All those trite sayings we hear (that don’t really help when you’re in the thick of things) are so true. There’s a beautiful song by Train I used to listen to when I felt I needed to connect with him (heads up, it’s a tear jerker). It’s called “When I Look to the Sky” from their My Private Nation album (2003).
https://www.youtube.com/watch?v=KipSEcE6gGM
Thanks again Gin, so glad you’re a part of my journey! 🙂
Kim,
What an eloquent story of profound loss and then rebuilding your children’s and your life. We all know (or will know) the heartbreak of losing someone dear to us. I can’t imagine the magnitude of losing your spouse and then having to put life back together again for your kids. Wow.

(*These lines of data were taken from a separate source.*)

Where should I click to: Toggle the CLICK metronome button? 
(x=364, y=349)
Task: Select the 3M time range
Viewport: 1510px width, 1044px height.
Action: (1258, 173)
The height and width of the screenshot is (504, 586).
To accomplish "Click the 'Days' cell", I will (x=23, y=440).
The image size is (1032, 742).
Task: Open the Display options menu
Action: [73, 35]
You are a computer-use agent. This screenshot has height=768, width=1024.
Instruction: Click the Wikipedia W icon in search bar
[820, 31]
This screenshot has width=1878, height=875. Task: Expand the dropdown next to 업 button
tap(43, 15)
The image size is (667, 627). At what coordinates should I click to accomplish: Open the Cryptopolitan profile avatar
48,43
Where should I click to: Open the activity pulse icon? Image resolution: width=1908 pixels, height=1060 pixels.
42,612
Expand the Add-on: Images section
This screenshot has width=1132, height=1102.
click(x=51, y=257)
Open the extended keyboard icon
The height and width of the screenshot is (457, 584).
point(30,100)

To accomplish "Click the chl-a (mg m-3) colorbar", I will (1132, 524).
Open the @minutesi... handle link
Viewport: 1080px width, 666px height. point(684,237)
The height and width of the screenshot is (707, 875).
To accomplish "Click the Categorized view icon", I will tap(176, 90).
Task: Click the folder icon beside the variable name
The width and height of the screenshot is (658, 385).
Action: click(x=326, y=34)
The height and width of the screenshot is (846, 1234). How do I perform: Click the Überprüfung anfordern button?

But what grabbed my attention and tugged at my heart were the hope and purpose woven into your words. You broke through life’s crushing trial. In your chapter two, you launched your business and found your professional purpose.
Today, you’re able to recount such a painful time in your life, one to remember and honor his memory, but then two to inspire others. May I say, bravo!
Virtual hugs coming your way,
Tonya
Hi Tonya,
Thank you so much for your lovely comment.
I’m so very grateful to be on the other side of it.
The wonderful things that have come out of this loss (my business, new friendships, experiences) are what drive me every day.